Department of Cardiovascular Medicine, Wonkwang University Hospital.

出版信息

Int Heart J. 2010 Jan;51(1):13-6. doi: 10.1536/ihj.51.13.

Abstract

Clopidogrel is used with aspirin as a standard combined treatment in patients with acute coronary syndrome. A proton pump inhibitor (PPI) is often administered to patients receiving antiplatelet therapy. However, PPI use with clopidogrel was recently shown to result in increased risk of major cardiovascular events when compared to clopidogrel use alone. Therefore, the aim of the present study was to evaluate the effects of omeprazole, a PPI, on the antiplatelet effect of clopidogrel.We divided 20 healthy volunteers into 2 groups (n = 10 each). Twenty-four hours after a 300 mg loading dose of clopidogrel, one group received a dosage of 75 mg/day of clopidogrel and a placebo for 14 days, followed 3 weeks later by the same protocol but with coadministration of 75 mg/day clopidogrel and 20 mg/day omeprazole instead.

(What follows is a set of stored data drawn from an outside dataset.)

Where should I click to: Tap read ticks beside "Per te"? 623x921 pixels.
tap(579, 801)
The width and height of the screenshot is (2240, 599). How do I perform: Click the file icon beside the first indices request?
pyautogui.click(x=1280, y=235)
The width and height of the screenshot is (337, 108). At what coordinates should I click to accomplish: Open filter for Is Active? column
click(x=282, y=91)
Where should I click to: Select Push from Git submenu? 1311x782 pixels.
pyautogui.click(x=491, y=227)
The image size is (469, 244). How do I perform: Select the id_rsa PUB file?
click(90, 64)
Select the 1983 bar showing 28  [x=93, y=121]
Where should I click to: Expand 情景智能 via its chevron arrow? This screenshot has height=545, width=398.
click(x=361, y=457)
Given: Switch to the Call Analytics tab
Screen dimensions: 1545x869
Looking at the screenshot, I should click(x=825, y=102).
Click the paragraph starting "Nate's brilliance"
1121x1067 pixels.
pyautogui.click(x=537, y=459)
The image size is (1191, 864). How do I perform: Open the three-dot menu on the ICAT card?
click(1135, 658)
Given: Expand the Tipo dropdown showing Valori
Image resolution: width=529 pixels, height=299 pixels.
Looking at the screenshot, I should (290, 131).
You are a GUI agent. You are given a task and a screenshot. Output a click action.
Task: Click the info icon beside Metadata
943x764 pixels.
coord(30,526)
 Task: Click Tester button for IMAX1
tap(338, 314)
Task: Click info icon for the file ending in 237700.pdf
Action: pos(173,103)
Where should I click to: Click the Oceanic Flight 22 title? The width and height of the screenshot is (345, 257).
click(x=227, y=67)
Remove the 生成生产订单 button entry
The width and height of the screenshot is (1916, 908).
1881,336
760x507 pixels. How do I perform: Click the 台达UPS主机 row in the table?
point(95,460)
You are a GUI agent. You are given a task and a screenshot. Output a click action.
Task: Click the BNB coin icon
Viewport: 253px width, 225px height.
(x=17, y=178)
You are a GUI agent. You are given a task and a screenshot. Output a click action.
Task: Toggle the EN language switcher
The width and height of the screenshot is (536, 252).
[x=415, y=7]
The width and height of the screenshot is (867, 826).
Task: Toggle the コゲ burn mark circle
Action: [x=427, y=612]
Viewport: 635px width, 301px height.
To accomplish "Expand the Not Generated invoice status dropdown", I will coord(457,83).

The other group received the same treatment but in reverse order. Antiplatelet activity was assessed in terms of the P2Y12 reaction unit (PRU) and percentage inhibition using a VerifyNow P2Y12 assay system.The PRU of the omeprazole-treated subjects was significantly higher than that of the omeprazole-untreated subjects on day 14 (281.3 +/- 54.0 versus 240.0 +/- 72.2, P = 0.048). The percentage inhibition showed a decrease after the 14-day omeprazole treatment (22.7 +/- 29.9% versus 35.1 +/- 18.7%, P = 0.014). Consequently, omeprazole reduces the antiplatelet effect of clopidogrel, suggesting that careful treatment planning is required when administering omeprazole to patients on clopidogrel therapy.

摘要

氯吡格雷与阿司匹林联合使用是急性冠状动脉综合征患者的标准治疗方案。质子泵抑制剂(PPI)常用于接受抗血小板治疗的患者。然而,最近研究表明,与单独使用氯吡格雷相比,氯吡格雷与PPI联用会增加主要心血管事件的风险。因此,本研究旨在评估PPI类药物奥美拉唑对氯吡格雷抗血小板作用的影响。我们将20名健康志愿者分为2组(每组n = 10)。在给予氯吡格雷300mg负荷剂量24小时后,一组接受每天75mg氯吡格雷和安慰剂治疗14天,3周后采用相同方案,但同时给予每天75mg氯吡格雷和20mg奥美拉唑。另一组接受相同治疗,但顺序相反。使用VerifyNow P2Y12检测系统,根据P2Y12反应单位(PRU)和抑制百分比评估抗血小板活性。在第14天,接受奥美拉唑治疗的受试者的PRU显著高于未接受奥美拉唑治疗的受试者(281.3±54.0对240.0±72.2,P = 0.048)。奥美拉唑治疗14天后,抑制百分比下降(22.7±29.9%对35.1±18.7%,P = 0.014)。因此,奥美拉唑会降低氯吡格雷的抗血小板作用,这表明在给接受氯吡格雷治疗的患者使用奥美拉唑时需要谨慎制定治疗方案。